The records that follow should be copied in full, exactly as they read.

↓

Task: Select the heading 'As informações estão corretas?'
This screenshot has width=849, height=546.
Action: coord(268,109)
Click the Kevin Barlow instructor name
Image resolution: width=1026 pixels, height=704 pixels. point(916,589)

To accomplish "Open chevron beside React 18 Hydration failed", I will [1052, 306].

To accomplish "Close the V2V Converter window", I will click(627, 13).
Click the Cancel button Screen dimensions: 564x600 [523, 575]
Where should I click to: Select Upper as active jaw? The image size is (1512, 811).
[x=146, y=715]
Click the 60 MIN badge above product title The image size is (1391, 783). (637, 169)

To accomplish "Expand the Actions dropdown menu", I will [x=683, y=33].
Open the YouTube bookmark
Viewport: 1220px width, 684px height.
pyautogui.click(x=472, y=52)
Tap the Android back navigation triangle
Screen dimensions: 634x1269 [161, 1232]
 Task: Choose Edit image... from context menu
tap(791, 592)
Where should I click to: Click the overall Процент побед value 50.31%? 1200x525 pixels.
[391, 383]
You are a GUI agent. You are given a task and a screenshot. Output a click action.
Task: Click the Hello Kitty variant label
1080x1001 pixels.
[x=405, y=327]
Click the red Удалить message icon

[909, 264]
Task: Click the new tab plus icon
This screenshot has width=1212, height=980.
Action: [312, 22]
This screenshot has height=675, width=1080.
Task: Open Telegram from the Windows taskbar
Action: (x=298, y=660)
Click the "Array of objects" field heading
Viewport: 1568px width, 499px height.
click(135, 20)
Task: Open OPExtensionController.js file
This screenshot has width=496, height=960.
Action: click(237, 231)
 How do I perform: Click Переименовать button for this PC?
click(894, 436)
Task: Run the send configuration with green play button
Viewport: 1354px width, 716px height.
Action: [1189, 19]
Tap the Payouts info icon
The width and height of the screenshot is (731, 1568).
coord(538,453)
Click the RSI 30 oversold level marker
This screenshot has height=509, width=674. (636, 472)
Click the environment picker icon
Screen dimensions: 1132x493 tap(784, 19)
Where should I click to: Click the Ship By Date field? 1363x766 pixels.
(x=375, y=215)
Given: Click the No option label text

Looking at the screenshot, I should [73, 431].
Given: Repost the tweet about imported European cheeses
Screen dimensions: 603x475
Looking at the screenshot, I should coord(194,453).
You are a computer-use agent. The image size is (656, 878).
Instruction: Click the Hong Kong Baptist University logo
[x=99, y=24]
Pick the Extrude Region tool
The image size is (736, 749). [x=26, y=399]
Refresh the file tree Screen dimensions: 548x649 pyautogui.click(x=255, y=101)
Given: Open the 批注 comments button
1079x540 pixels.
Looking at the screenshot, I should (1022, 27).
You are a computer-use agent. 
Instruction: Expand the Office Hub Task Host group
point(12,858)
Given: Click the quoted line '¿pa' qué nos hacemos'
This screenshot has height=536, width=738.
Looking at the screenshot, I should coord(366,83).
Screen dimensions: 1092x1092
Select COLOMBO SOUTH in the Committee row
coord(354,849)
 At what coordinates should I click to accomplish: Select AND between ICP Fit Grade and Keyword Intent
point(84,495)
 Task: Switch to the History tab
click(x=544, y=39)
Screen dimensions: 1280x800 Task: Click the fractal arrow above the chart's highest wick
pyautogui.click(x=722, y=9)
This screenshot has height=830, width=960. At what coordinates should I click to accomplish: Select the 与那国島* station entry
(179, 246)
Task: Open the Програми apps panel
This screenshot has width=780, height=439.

↑

> _Solution to this task_
Task: Select the heading 'As informações estão corretas?'
This screenshot has width=849, height=546.
Action: coord(268,109)
Click the Kevin Barlow instructor name
Image resolution: width=1026 pixels, height=704 pixels. point(916,589)

To accomplish "Open chevron beside React 18 Hydration failed", I will [1052, 306].

To accomplish "Close the V2V Converter window", I will click(627, 13).
Click the Cancel button Screen dimensions: 564x600 [523, 575]
Where should I click to: Select Upper as active jaw? The image size is (1512, 811).
[x=146, y=715]
Click the 60 MIN badge above product title The image size is (1391, 783). (637, 169)

To accomplish "Expand the Actions dropdown menu", I will [x=683, y=33].
Open the YouTube bookmark
Viewport: 1220px width, 684px height.
pyautogui.click(x=472, y=52)
Tap the Android back navigation triangle
Screen dimensions: 634x1269 [161, 1232]
 Task: Choose Edit image... from context menu
tap(791, 592)
Where should I click to: Click the overall Процент побед value 50.31%? 1200x525 pixels.
[391, 383]
You are a GUI agent. You are given a task and a screenshot. Output a click action.
Task: Click the Hello Kitty variant label
1080x1001 pixels.
[x=405, y=327]
Click the red Удалить message icon

[909, 264]
Task: Click the new tab plus icon
This screenshot has width=1212, height=980.
Action: [312, 22]
This screenshot has height=675, width=1080.
Task: Open Telegram from the Windows taskbar
Action: (x=298, y=660)
Click the "Array of objects" field heading
Viewport: 1568px width, 499px height.
click(135, 20)
Task: Open OPExtensionController.js file
This screenshot has width=496, height=960.
Action: click(237, 231)
 How do I perform: Click Переименовать button for this PC?
click(894, 436)
Task: Run the send configuration with green play button
Viewport: 1354px width, 716px height.
Action: [1189, 19]
Tap the Payouts info icon
The width and height of the screenshot is (731, 1568).
coord(538,453)
Click the RSI 30 oversold level marker
This screenshot has height=509, width=674. (636, 472)
Click the environment picker icon
Screen dimensions: 1132x493 tap(784, 19)
Where should I click to: Click the Ship By Date field? 1363x766 pixels.
(x=375, y=215)
Given: Click the No option label text

Looking at the screenshot, I should [73, 431].
Given: Repost the tweet about imported European cheeses
Screen dimensions: 603x475
Looking at the screenshot, I should coord(194,453).
You are a computer-use agent. The image size is (656, 878).
Instruction: Click the Hong Kong Baptist University logo
[x=99, y=24]
Pick the Extrude Region tool
The image size is (736, 749). [x=26, y=399]
Refresh the file tree Screen dimensions: 548x649 pyautogui.click(x=255, y=101)
Given: Open the 批注 comments button
1079x540 pixels.
Looking at the screenshot, I should (1022, 27).
You are a computer-use agent. 
Instruction: Expand the Office Hub Task Host group
point(12,858)
Given: Click the quoted line '¿pa' qué nos hacemos'
This screenshot has height=536, width=738.
Looking at the screenshot, I should coord(366,83).
Screen dimensions: 1092x1092
Select COLOMBO SOUTH in the Committee row
coord(354,849)
 At what coordinates should I click to accomplish: Select AND between ICP Fit Grade and Keyword Intent
point(84,495)
 Task: Switch to the History tab
click(x=544, y=39)
Screen dimensions: 1280x800 Task: Click the fractal arrow above the chart's highest wick
pyautogui.click(x=722, y=9)
This screenshot has height=830, width=960. At what coordinates should I click to accomplish: Select the 与那国島* station entry
(179, 246)
Task: Open the Програми apps panel
This screenshot has width=780, height=439.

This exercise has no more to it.